From the line containing "The image size is (628, 224)." to the last line of the records, reproduce every line exactly and print nothing else.

(Collected data)
----

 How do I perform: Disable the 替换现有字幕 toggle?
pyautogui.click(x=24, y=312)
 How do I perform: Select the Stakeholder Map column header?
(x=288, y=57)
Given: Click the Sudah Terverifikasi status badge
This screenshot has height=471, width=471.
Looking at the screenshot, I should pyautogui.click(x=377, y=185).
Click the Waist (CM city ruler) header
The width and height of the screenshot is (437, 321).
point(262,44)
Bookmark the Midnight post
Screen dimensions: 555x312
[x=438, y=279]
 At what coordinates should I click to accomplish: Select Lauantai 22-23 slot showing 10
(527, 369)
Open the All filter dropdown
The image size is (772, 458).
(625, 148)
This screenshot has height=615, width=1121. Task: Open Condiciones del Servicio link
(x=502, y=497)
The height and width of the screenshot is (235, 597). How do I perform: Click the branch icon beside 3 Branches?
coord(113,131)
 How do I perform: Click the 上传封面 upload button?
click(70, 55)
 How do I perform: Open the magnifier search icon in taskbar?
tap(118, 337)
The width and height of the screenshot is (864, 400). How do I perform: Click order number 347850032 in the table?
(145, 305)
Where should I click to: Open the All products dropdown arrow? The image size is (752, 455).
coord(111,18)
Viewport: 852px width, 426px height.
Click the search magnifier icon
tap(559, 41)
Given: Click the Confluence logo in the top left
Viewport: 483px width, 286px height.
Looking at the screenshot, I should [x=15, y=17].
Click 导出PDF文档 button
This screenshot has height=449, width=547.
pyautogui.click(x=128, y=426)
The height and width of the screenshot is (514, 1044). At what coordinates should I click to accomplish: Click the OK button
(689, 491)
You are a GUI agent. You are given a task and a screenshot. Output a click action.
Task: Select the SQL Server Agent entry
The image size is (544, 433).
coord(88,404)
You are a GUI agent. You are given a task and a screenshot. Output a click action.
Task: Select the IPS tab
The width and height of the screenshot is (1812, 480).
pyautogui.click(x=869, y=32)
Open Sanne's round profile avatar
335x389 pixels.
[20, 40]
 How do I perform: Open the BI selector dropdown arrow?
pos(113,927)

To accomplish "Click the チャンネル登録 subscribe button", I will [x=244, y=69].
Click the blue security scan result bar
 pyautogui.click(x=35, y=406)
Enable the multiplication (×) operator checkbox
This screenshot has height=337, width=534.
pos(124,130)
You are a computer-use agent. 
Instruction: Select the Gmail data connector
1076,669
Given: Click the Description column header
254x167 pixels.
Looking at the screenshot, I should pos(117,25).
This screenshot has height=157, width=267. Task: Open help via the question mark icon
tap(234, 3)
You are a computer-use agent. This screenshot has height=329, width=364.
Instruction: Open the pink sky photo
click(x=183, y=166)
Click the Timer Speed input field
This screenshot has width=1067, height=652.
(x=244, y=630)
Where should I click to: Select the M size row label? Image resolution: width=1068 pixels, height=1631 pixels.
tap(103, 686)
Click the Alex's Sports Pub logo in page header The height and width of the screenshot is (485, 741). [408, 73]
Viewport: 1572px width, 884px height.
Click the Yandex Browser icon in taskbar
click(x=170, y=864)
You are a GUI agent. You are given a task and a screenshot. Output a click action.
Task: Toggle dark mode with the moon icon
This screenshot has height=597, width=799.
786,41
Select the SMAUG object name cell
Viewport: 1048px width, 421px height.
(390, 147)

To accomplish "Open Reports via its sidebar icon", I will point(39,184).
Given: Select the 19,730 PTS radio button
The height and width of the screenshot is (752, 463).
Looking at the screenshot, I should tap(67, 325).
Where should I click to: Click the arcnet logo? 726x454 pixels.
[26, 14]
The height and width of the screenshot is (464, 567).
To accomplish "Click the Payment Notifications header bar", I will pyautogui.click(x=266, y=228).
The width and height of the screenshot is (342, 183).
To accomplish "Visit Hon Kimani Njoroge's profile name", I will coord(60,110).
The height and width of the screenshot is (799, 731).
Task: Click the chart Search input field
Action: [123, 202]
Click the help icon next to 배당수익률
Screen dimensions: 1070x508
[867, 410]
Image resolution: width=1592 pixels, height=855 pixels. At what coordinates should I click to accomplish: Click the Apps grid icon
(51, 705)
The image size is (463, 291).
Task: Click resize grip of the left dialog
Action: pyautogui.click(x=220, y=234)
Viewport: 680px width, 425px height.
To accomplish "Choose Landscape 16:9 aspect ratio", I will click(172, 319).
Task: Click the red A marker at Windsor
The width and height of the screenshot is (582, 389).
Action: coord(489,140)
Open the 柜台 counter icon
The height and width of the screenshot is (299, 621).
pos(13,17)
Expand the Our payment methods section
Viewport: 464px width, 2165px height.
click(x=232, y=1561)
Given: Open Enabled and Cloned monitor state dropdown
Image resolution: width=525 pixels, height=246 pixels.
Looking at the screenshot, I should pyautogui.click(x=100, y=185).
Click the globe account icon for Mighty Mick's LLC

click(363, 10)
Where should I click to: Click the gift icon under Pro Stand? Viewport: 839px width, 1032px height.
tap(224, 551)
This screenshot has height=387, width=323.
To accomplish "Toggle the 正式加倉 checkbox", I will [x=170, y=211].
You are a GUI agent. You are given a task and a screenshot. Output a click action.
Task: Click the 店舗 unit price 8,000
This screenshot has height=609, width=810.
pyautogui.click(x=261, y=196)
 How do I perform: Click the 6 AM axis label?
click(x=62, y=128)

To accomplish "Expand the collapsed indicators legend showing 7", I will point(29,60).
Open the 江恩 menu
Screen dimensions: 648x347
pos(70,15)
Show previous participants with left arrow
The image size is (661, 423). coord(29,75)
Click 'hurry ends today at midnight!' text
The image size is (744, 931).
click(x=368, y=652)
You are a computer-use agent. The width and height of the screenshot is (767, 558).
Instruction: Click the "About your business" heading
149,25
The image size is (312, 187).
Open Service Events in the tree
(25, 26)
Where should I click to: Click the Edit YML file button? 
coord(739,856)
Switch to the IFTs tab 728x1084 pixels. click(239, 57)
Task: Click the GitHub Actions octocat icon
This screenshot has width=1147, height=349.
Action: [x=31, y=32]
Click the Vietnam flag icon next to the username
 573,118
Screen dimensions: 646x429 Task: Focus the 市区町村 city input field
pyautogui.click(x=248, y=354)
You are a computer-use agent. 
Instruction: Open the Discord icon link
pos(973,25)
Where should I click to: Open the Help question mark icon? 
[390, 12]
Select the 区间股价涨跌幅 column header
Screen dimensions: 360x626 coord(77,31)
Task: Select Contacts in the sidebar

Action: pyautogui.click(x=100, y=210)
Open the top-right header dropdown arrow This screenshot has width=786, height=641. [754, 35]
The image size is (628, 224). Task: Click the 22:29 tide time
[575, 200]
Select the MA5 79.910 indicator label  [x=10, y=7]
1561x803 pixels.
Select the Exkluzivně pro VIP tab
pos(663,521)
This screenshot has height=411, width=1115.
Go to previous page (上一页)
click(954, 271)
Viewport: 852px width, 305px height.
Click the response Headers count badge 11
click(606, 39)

----

_SOLUTION_.
The image size is (628, 224). Task: Click the 22:29 tide time
[575, 200]
Select the MA5 79.910 indicator label  [x=10, y=7]
1561x803 pixels.
Select the Exkluzivně pro VIP tab
pos(663,521)
This screenshot has height=411, width=1115.
Go to previous page (上一页)
click(954, 271)
Viewport: 852px width, 305px height.
Click the response Headers count badge 11
click(606, 39)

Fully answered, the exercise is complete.